Text under study:
Saturday, December 17, 2005

Do Not Seek Death

Death will find you.
-Dag Hammarskjold

Today is the anniversary of my father's death. I would not be thinking about it if my younger sister had not called yesterday and asked me what date our father had died. I could not remember and said it had to be sometime soon because I did remember that his body had been found on our older sister's birthday.

My father spent his life running away from things. He ran away from home and joined the Navy at sixteen. He ran away (went AWOL) many, many times while in the Navy. He ran away from his first wife. He ran away from is second wife, my mother. He ran away from us, his children. He ran away from his third family after it became apparent that he had never divorced my mother before remarrying again. Then finally, at the age of 46, he ran away from life.

That was not his first attempt at suicide, just the last. My first memory is linked to one of his attempts. It's not a conscious memory and I did not know it was there until my sister told me this story that our mother had told her.

Task item:
In the post about the father's death, what are all the things named directly after the words "ran away from"? The entries that follow have nothing to do with the post about the father's death.

Data:
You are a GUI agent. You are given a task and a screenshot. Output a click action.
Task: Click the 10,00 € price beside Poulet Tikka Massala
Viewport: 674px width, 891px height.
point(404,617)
* * *
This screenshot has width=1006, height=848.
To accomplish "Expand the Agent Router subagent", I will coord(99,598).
* * *
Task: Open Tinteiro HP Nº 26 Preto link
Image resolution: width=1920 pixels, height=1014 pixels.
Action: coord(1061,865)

Solution for this exercise:
- home
- his first wife
- his second wife, the narrator's mother
- his children
- his third family
- life